In 1961 Jomantas supplied for Lenton Parr's The Arts in Australia: Sculpture a photograph of his Tower of Grief carved from a single block of wood, embedded in sand next to a sea wall, rising up, as Roger Butler notes in 2002, "like some strange new plant against the backdrop of a moody sky - a metaphor perhaps for his own exile from Europe and the ever-present grief caused by this separation."

Jomantas died in Melbourne on 19 December, 2001.

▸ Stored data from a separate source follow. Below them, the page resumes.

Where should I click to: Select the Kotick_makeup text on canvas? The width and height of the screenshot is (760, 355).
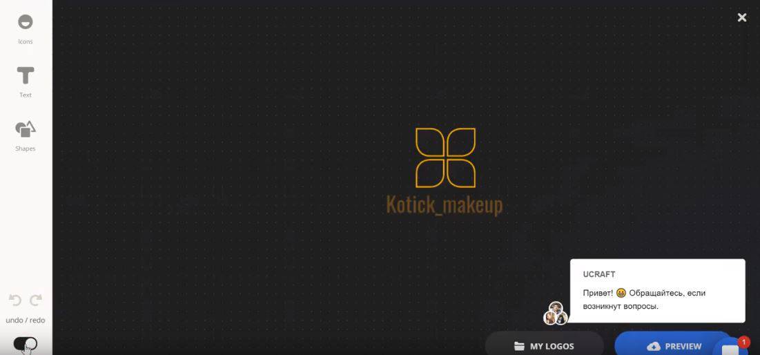(x=445, y=205)
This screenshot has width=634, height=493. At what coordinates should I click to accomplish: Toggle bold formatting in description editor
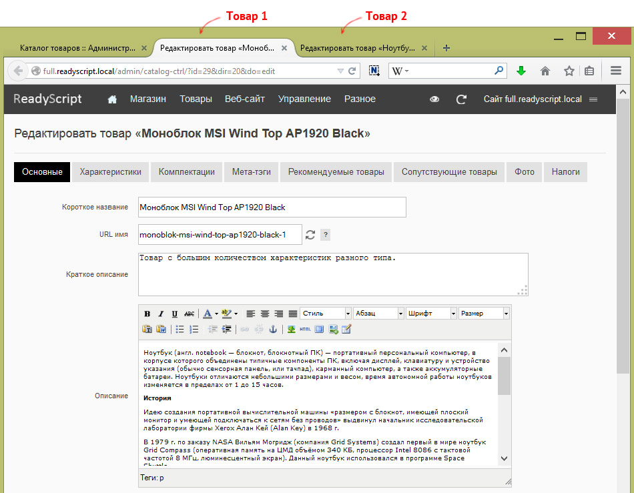147,314
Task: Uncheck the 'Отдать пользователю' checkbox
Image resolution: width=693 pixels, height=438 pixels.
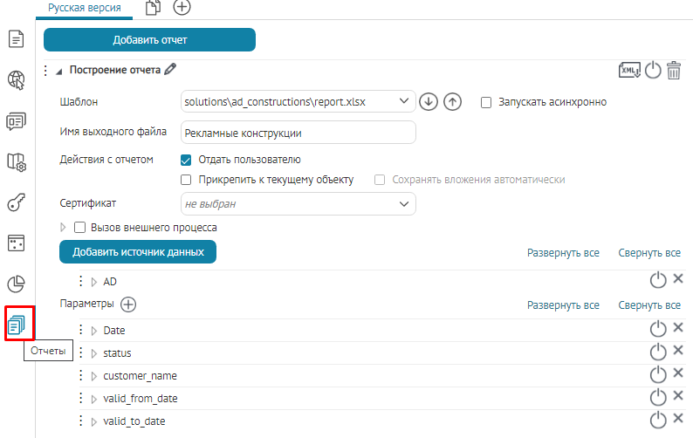Action: [x=186, y=160]
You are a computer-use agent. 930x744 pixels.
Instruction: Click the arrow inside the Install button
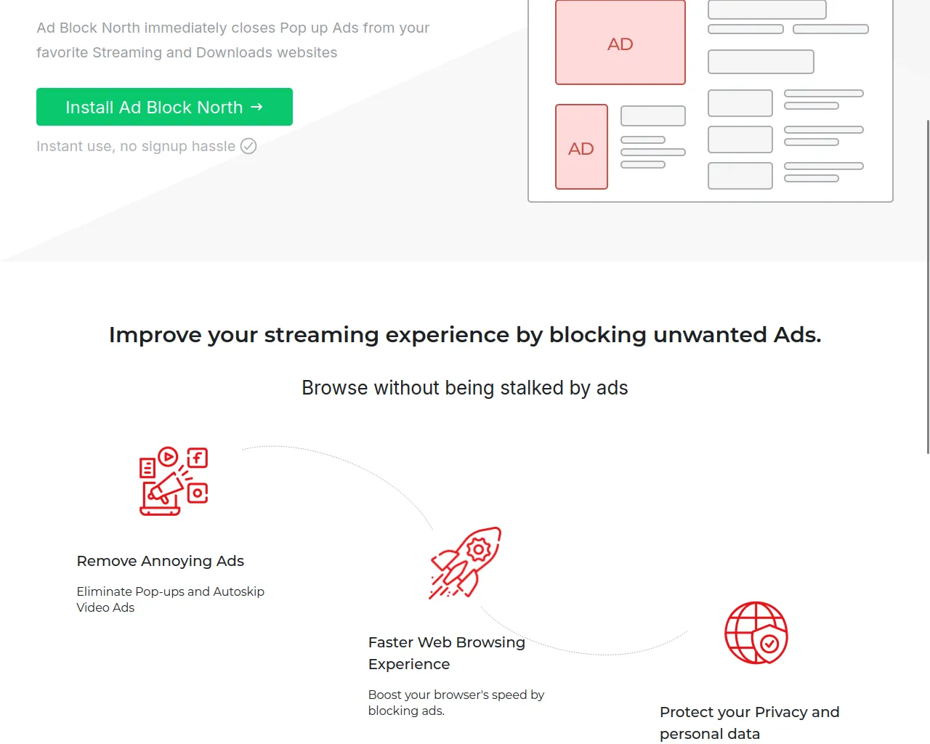[x=256, y=107]
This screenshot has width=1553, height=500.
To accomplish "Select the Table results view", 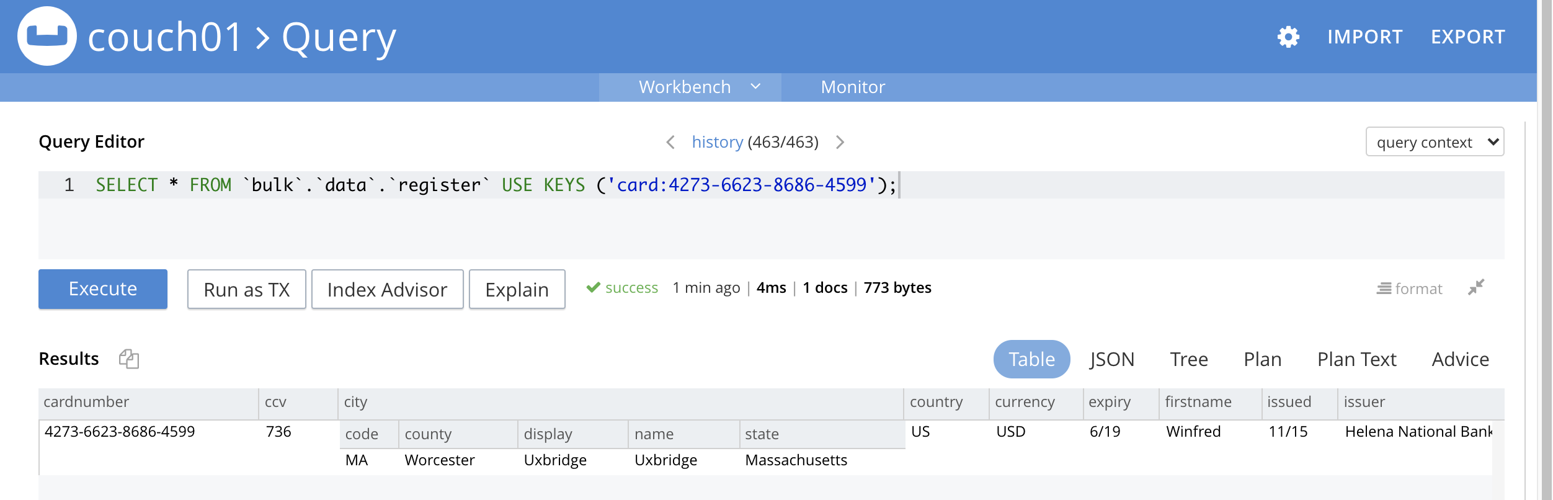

== Selected exhibitions ==

=== Solo ===

- 1974: Vincas Jomantas. Rudy Komon Art Gallery
- 1976: Vincas Jomantas: Sculpture in wood and graphic works. Rudy Komon Art Gallery
- 1982, 18th May-4th June: Vincas Jomantas: sculpture, 1962-1982. RMIT Gallery

=== Group ===
- 1957: Exhibition of Sculpture. Anita Aarons, Ola Cohn, Clifford Last, Lenton Parr, Clement Meadmore, Andor Mészáros, Tina Wentcher, Teisutis Zikaras, Vincas Jomantas. Peter Bray Gallery, Melbourne
- 1968, 19–24 January: Recent Australian Sculpture, presented by the Commonwealth Art Advisory Board in association with the Department of the Interior. Jomantas with Robert Klippel, George Baldessin and others. Albert Hall, Canberra, ACT
- 1968, from 17 May: Exhibition at the opening of the Forestry Building by HRH the Duke of Edinburgh. The Australian National University
- 1995, 10 March–30 April: Parliament House Art Collection with Clement Meadmore, Robert Klippel, Burt Flugelmah, Inge King, Jock Clutterbuck, Les Kossatz and others in conjunction with the first Canberra National Sculpture Forum. Parliament House Canberra ACT

=== Posthumous ===

- 2003, 6 July–1 September: McClelland Gallery + Sculpture Park
- 2023, 12 November–5 March: Centre Five: Bridging the Gap, McClelland Gallery + Sculpture Park

== Awards, prizes ==

- 1964 Acquisitve Prize, Mildura Sculpture Exhibition
- 1968 Comalco Invitation Award for Sculpture
== Commissions ==

- 1958 Physics Building, Australian National University, Canberra
- 1963 Sculptural Wall, office foyer, Broken Hill North Ltd, Broken Hill, NSW
- 1963 Christening font for St George's Church, East Ivanhoe, Melbourne
- 1967 Designed walls in concrete for Auditorium of Alexander Theatre at Monash University, Melbourne
- 1968 Wall sculpture in wood for new Forestry School, Australian National University, Canberra.
- 1969 Sculptural Screen in aluminium for Australian Chancery in Washington
- 1970 Sculpture in stainless steel for Kingsford Smith Airport, Sydney.
- 1971 Coat of Arms for State Government Offices, Treasury Place, Melbourne.
- 1972 Aluminium wall sculpture for Eagle House, Melbourne.
- 1974 Administrative Building, Asian Institute of Technology, Bangkok, Thailand
== Collections ==

- Australian National Gallery, Canberra
- Art Gallery of New South Wales
- National Gallery of Victoria
- Queensland Art Gallery
- Mildura Arts Centre
- Newcastle City Art Gallery
- State College of Victoria at Burwood
- Australian National University, Canberra, ‘in the Pursuit of Knowledge’, courtyard of the Physics Building, 1962.